4. ‘Usually’ less risky than a lump sum investment
Spreading your investments over a regular period of time gradually rather than going all in is always better. This is because your entry into the crypto markets at different times could mean different results with your investments.
On the other hand, a lump sum investment may (OR MAY NOT) pay off. Those kinds of odds are risky, especially if you are investing a considerable amount of money.
Breaking your investments into smaller chunks provides flexibility to increase or decrease your investment budget, while also reducing the risk for you.
The problem(s) with recurring investments
Recurring investments are such an investment strategy that isn’t meant for everyone. Sure it may sound appealing, but there are also some drawbacks associated with it that you can’t overlook.
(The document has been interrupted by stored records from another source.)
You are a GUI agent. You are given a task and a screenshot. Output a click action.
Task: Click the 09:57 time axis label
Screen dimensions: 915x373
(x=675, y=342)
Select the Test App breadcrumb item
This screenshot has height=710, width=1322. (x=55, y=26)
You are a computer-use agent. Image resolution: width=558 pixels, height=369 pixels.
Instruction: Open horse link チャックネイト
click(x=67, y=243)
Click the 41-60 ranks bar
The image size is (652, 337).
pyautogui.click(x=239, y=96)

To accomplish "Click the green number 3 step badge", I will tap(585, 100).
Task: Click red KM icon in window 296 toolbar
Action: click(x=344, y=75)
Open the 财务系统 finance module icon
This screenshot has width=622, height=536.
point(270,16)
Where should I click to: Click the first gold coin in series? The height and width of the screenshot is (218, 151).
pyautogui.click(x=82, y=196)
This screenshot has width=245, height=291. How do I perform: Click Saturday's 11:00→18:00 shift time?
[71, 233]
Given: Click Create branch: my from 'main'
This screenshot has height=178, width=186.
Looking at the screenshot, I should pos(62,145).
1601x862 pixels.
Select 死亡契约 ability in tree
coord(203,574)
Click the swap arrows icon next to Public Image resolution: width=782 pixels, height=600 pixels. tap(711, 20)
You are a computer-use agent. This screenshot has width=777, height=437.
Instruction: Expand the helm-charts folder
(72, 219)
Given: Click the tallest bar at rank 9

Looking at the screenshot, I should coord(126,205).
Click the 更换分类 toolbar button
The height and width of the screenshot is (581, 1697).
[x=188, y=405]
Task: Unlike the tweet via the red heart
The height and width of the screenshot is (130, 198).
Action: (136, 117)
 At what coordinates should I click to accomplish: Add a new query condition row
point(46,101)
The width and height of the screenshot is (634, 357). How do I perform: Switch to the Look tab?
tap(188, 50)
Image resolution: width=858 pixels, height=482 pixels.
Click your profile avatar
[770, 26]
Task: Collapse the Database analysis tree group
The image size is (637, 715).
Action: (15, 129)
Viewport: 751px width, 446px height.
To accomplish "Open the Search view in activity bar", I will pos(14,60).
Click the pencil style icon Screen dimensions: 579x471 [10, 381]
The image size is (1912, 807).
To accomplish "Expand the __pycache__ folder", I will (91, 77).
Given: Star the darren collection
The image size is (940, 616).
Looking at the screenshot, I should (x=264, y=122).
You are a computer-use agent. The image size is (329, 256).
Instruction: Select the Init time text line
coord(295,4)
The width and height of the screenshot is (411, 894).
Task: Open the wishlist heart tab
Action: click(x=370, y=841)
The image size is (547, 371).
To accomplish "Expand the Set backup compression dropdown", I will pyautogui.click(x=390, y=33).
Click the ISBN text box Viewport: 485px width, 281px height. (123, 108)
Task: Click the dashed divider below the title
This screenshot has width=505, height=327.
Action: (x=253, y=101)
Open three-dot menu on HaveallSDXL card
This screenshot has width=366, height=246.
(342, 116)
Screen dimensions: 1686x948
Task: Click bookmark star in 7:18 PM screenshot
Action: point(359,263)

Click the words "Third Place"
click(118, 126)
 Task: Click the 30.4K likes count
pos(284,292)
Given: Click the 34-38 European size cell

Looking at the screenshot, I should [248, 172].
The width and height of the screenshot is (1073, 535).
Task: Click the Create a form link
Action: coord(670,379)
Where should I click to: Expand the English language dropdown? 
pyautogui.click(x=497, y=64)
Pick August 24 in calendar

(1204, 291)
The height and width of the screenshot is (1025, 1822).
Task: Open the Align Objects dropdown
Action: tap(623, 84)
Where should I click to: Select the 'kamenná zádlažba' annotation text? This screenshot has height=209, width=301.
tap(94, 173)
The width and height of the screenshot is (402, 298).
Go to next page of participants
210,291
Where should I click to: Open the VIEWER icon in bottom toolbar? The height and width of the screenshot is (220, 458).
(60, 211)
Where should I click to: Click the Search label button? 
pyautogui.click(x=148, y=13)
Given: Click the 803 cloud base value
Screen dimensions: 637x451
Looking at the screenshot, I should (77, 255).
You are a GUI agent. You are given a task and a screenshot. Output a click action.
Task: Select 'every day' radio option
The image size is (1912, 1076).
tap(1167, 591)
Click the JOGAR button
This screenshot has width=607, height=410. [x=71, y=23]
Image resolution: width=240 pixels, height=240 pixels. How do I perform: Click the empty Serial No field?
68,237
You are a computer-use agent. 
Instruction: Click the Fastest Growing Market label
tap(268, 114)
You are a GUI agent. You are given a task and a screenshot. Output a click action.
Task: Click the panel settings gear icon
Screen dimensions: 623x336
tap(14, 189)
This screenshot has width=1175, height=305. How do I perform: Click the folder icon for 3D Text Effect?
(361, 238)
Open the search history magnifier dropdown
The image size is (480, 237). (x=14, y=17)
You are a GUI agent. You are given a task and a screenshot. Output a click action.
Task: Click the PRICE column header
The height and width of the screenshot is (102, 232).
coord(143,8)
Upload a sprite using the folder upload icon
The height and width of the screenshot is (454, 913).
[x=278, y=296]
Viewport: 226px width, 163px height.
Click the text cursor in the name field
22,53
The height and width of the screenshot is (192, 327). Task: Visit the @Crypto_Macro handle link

Missing out on opportunities
Investing a significant amount of money into an asset ‘could’ pay off well enough. Sometimes, a timely investment could pay off really well. The more the investment, the more the ROI. At the same time, the bigger the investment, the larger the risk associated with it. Tread carefully about how much amount you want to invest in the first place.
Involves more fees
Certain exchanges charge certain fees to make an entry into the market. With recurring investments, you need to make frequent payments, meaning the fee you pay altogether might also be higher than what you’d pay in a single investment transaction.
Are recurring investments meant for you?
Investing is a great way to build your wealth over time. The more disciplined you are with your money, the faster you reach your financial goals.
A great feature of recurring investments is that it allows you to make frequent contributions to your portfolios. Because of that, you streamline your wealth and understand
- how much to spend
- how much to save
Remember that we’re still in the early stages of digital assets, which means that if you decide to go for recurring investments, your plan should be for the long-term.
Most importantly, because of the fluctuations and uncertainties associated with digital assets right now, it’s always wise to invest a part of your money rather than a major part of it.